Abstract

Vascular complications in patients with glioma most commonly include venous and arterial thromboembolism; however, treatment-induced vasculopathies are also problematic, especially in long-term survivors. The interactions between treatment such as radiation and chemotherapy, the coagulation cascade, endothelium, and regulators of angiogenesis are complex, drive glioma growth and invasion, and create common management problems in the clinic. We review the incidence of thrombotic complications in glioma, the biology of the coagulome as related to glioma progression, prevention and treatment of thrombosis, the role of anticoagulants as anticancer therapy, and vascular complications such as ischemic stroke and intracranial bleeding.
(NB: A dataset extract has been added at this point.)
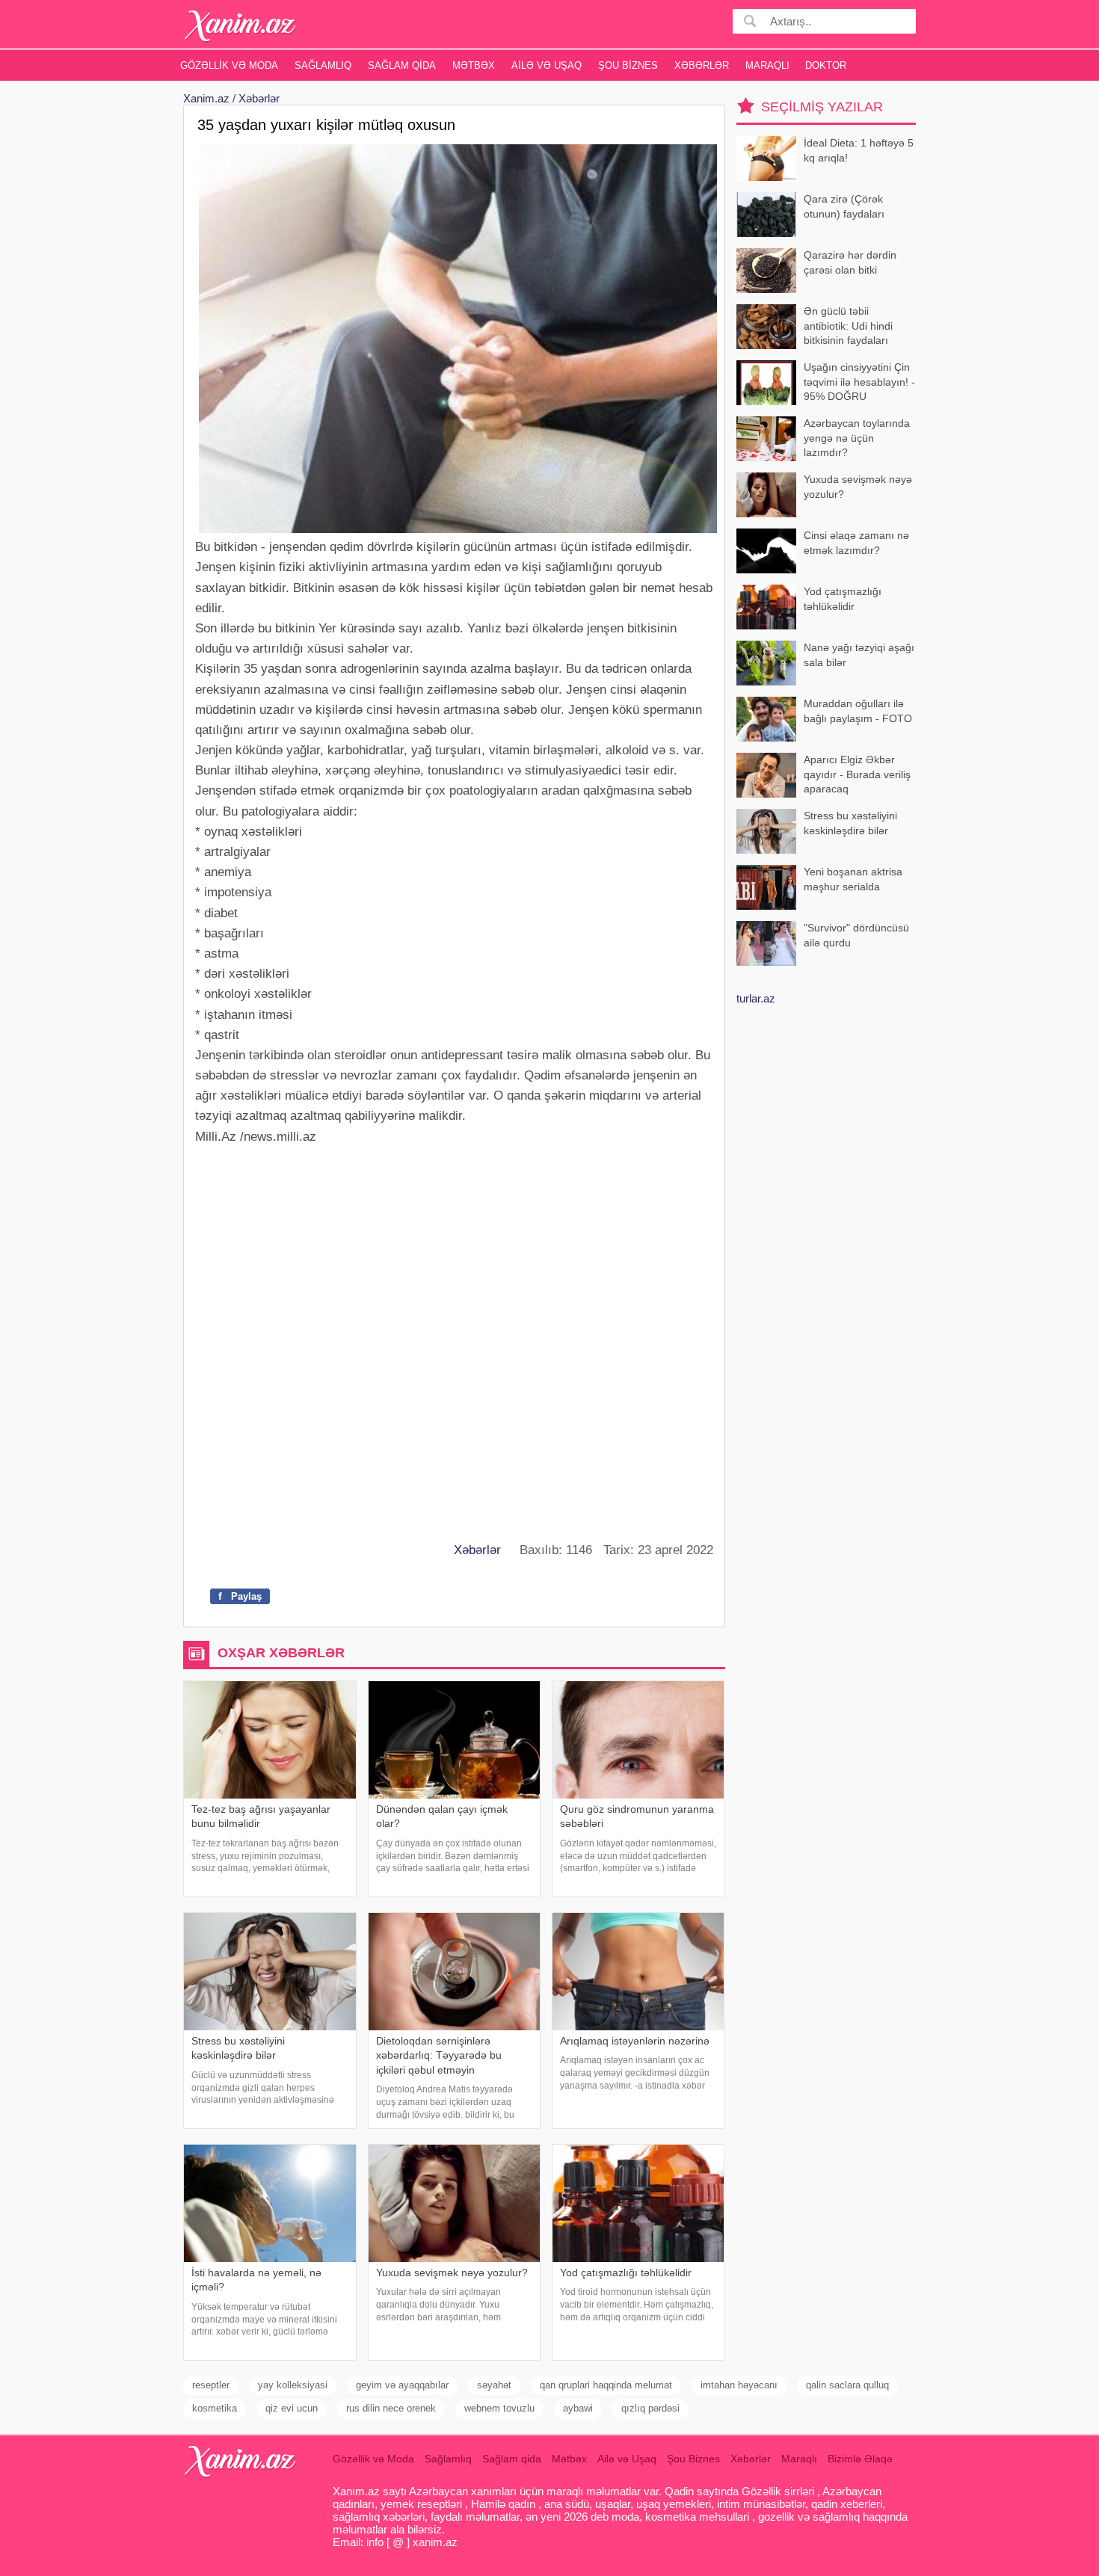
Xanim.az (206, 98)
The coagulation cascade is intimately involved in cancer-related thrombosis, glioma progression, and vascular complications of glioma therapy. Tissue factor is the principal initiator of coagulation and is upregulated in a glioma subtype-specific fashion. Short-term (perioperative) antithrombotic prophylaxis is effective, but long-term anticoagulation, although attractive, is not routinely indicated. Most patients with symptomatic venous thromboembolism can be safely anticoagulated, including those on anti-vascular endothelial growth factor therapeutics such as bevacizumab. Initial therapy should include low-molecular-weight heparin, and protracted anticoagulant treatment, perhaps indefinitely, is indicated. Many complex interactions resulting in vessel wall injury can lead to ischemic stroke, intracranial and intratumoral hemorrhage, and long-term sequelae such as cognitive impairment.